BRIEF A - Quote the rows from the line with "This screenshot has width=827, height=529." to the line with "point(800,462)", including both of those lines, and leave the pictures out.

PAGE EXTRACT -
• • •
Well, the main thing is we’re looking for projects that honestly need it. When projects are small, a lot of the time the DevOps benefit is more of adding bureaucracy on top of a very small thing. So there is a certain, call it critical mass that is necessary for DevOps to really benefit, usually larger projects, larger teams, or at least long-term projects. So firstly, we’re looking at that. And then, as that comes, we’re offering our assessments to them to let them know, “Hey, there’s this new concept it’s called DevOps. We have a whole brochure about it, it shows all the benefits it’ll help your project with. And we think it’ll really return your ROI on the software.” We recommend that to them. And then we go from there if that makes sense for their project. And ideally, we’d love it to be the case for any project to have it on there because it makes our lives easier as administrators of making sure things are operating smoothly, but we have to be realistic with the goals of every client and we take that into account, but ideally, we try and get it wherever it can fit.

Cris:

That’s good. Well, hopefully, as we unpacked DevOps a little bit and how this benefits the teams, how it connects, and everything, hopefully, some people watching this will have some good takeaways and we’ll be able to help the projects that need it, start to have this concept of shifting processes a little bit to the left and having a much more continuous integration cycle.
• • •
BRIEF B - Print the part of the DevOps interview from "That’s good. Well, hopefully, as" to "continuous integration cycle.".

TASK INPUT -
• • •
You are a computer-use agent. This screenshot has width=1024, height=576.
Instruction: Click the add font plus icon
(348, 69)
• • •
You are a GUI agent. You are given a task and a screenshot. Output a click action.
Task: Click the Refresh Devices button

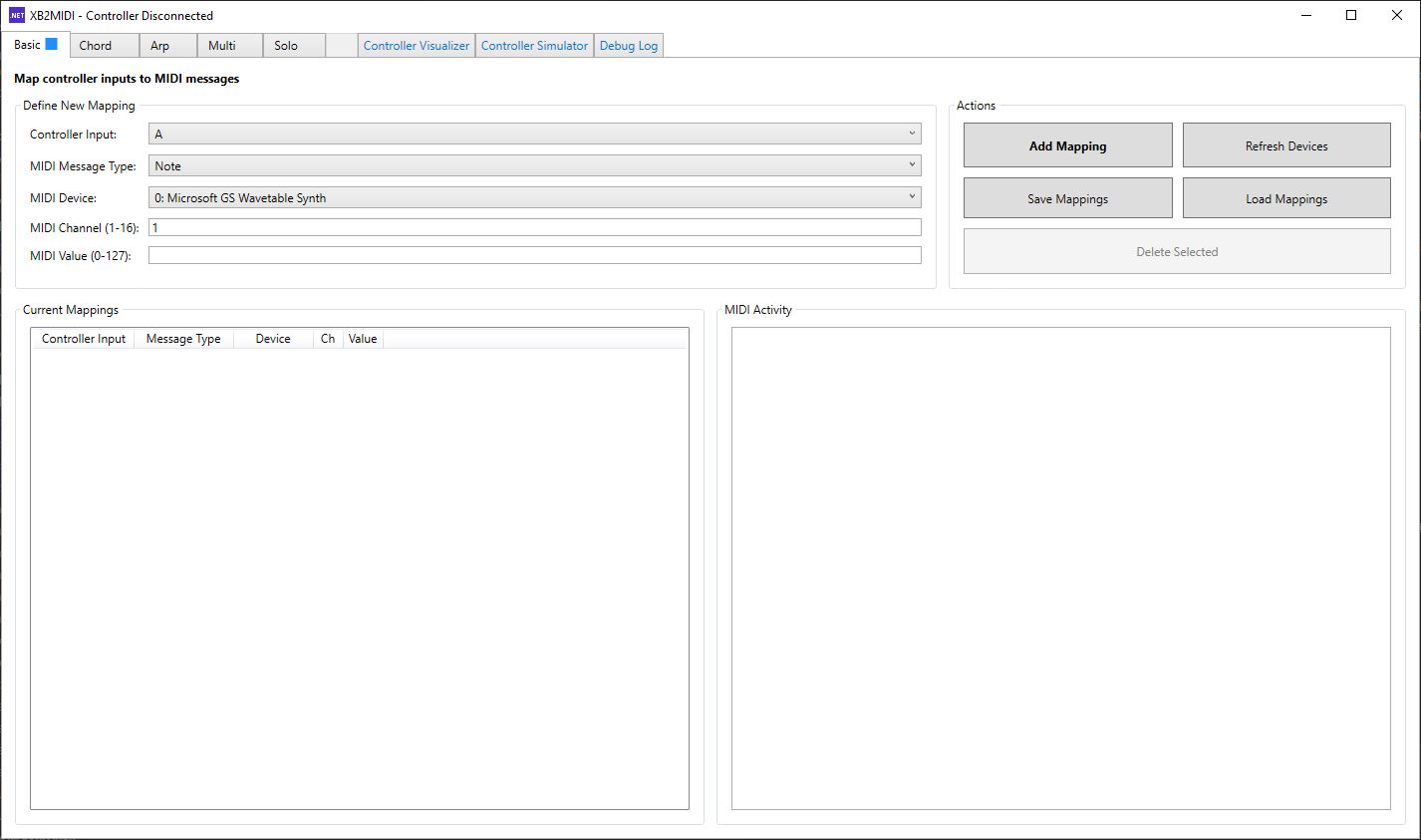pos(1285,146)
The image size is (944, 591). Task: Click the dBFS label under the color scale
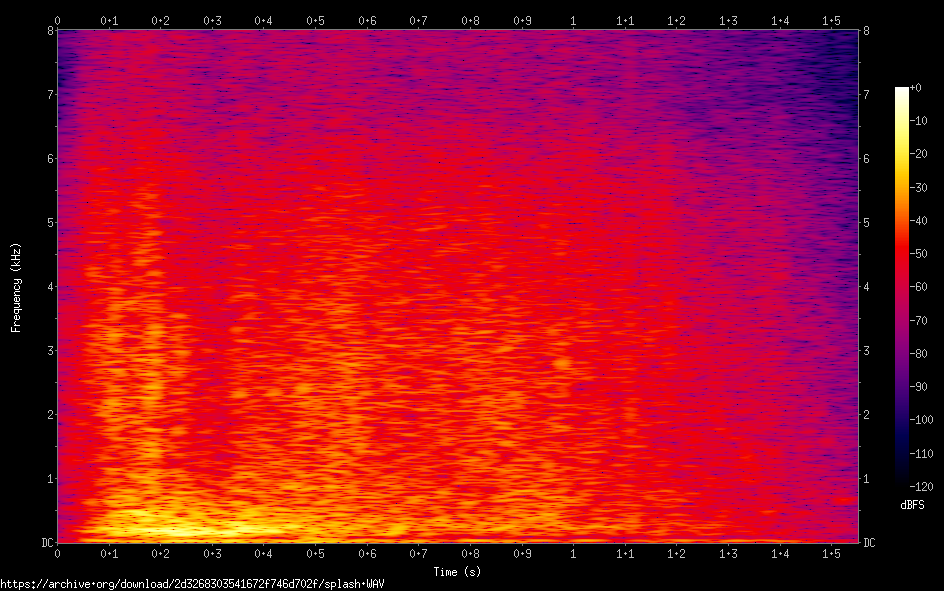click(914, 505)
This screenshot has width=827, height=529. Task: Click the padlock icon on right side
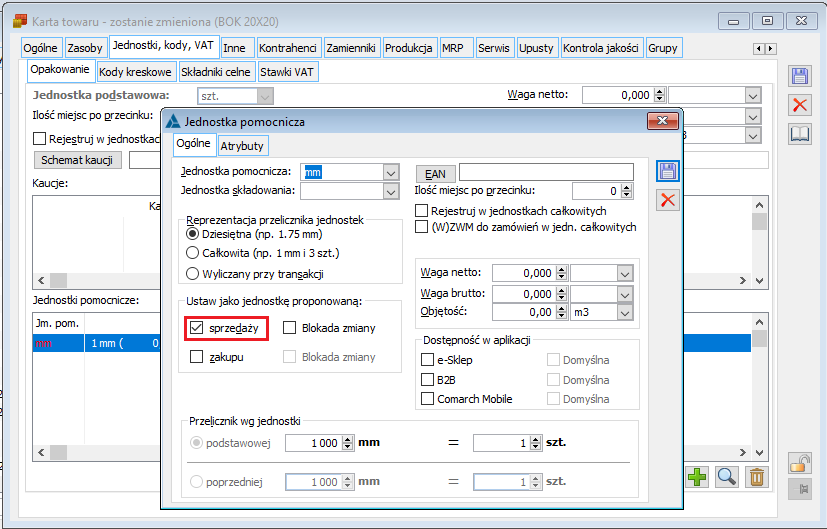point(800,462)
• • •
SOLUTION A -
This screenshot has width=827, height=529. Task: Click the padlock icon on right side
point(800,462)

SOLUTION B -
That’s good. Well, hopefully, as we unpacked DevOps a little bit and how this benefits the teams, how it connects, and everything, hopefully, some people watching this will have some good takeaways and we’ll be able to help the projects that need it, start to have this concept of shifting processes a little bit to the left and having a much more continuous integration cycle.